Exercise prompt
Reproduce word for word the part of the forum thread below on alternatives to the Omega Constellation that starts at "Bedat is out" and ends at "for tje input.".

Supplied passage
# Suggestions for alternative to Omega Constellation



## teeboller

All,
I was wondering if anyone has a suggestion for alternatives to Omega Constellation with the stars (see below).
I like the white and the black dial version. I also eyed the rolex with flowers (cant remember the name).

Anyway... any alternative more affordable than this?
There is a similar Edox Les Bemonts... but couldnt find anything else from mid-range swiss brands.

Many thanks


----------



## Watchbreath

Bedat and Michele.


----------



## teeboller

Watchbreath said:


> Bedat and Michele.


Bedat is out of price range. Michele has a couple of models I like (red ginko for example). But it is swiss movemwnt not swiss made (call me snob).

Dont take it the wrong way, thanks for tje input.

Sent from my GT-I9300 using Tapatalk


----------



## KCZ

A little more info would help. Are you specifically looking for a Swiss-made watch with stars or flowers on the face? Auto or quartz? Size? Band or bracelet? Price range?

Hamilton Jazzmaster Open Heart Lady. 








Concord Saratoga.








More variations here. Women's Saratoga | Concord US

Tissot Fabulous Garden. I own the rectangular model and it always elicits compliments. The etching on the bracelet is very nice. Jomashop - Search
















Baume et Mercier Linea Night. Pricier but one of the few with a star theme, other than a true moonphase. http://www.jomashop.com/baume-mercier-watch-m0a10119.html








Tudor Clair de Rose. Beautiful watch and not outrageously expensive if you can find one.


----------



## mrv

I was thinking about Concord too - they are great but not as expensive as Omega.


----------



## teeboller

KCZ said:


> A little more info would help. Are you specifically looking for a Swiss-made watch with stars or flowers on the face? Auto or quartz? Size? Band or bracelet? Price range?
> 
> Hamilton Jazzmaster Open Heart Lady.
> View attachment 11408658
> 
> 
> Concord Saratoga.
> View attachment 11408634
> 
> 
> More variations here. Women's Saratoga | Concord US
> 
> Tissot Fabulous Garden. I own the rectangular model and it always elicits compliments. The etching on the bracelet is very nice. Jomashop - Search
> 
> View attachment 11408730
> 
> View attachment 11408746
> 
> 
> Baume et Mercier Linea Night. Pricier but one of the few with a star theme, other than a true moonphase. http://www.jomashop.com/baume-mercier-watch-m0a10119.html
> View attachment 11408794
> 
> 
> Tudor Clair de Rose. Beautiful watch and not outrageously expensive if you can find one.
> 
> View attachment 11408850


Good inputs.
Quartz or auto.
Not square.
Bracelet.
No open heart.
Arabic or no numeral.
If quartz , no second hand.
Swiss preferably.
No tissot.
No diver. Or diver like.

Maybe german.

Flowers or stars ok.

Sent from my GT-I9300 using Tapatalk


----------



## teeboller

KCZ said:


> A little more info would help. Are you specifically looking for a Swiss-made watch with stars or flowers on the face? Auto or quartz? Size? Band or bracelet? Price range?

Data section
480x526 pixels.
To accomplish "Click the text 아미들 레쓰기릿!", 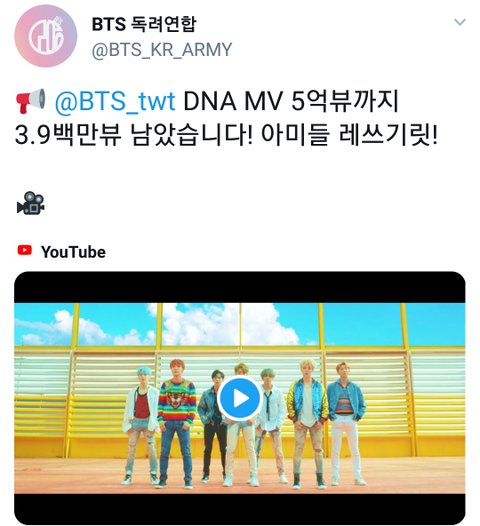I will [x=349, y=135].
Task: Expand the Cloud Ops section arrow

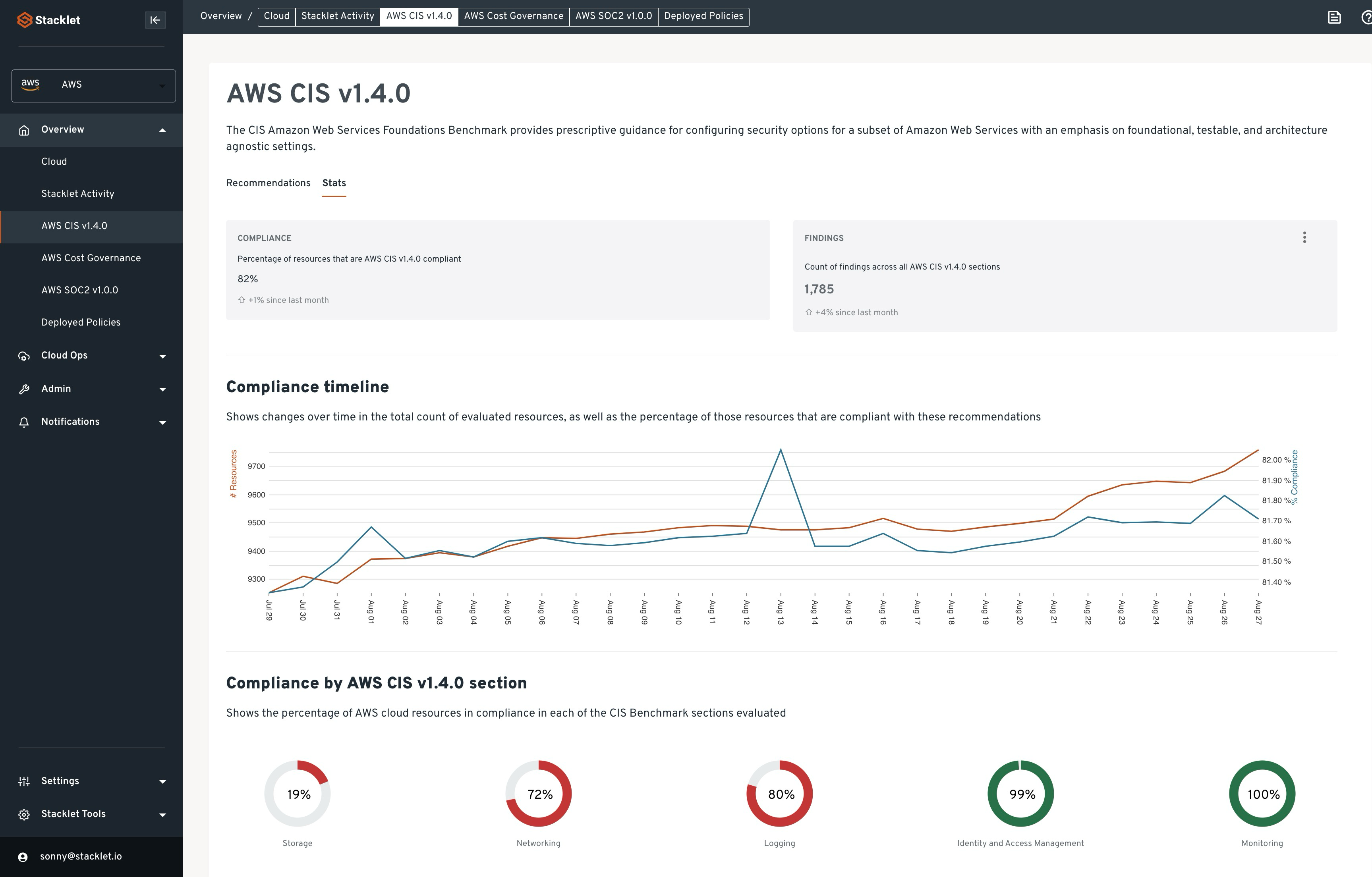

In response
Bedat is out of price range. Michele has a couple of models I like (red ginko for example). But it is swiss movemwnt not swiss made (call me snob).

Dont take it the wrong way, thanks for tje input.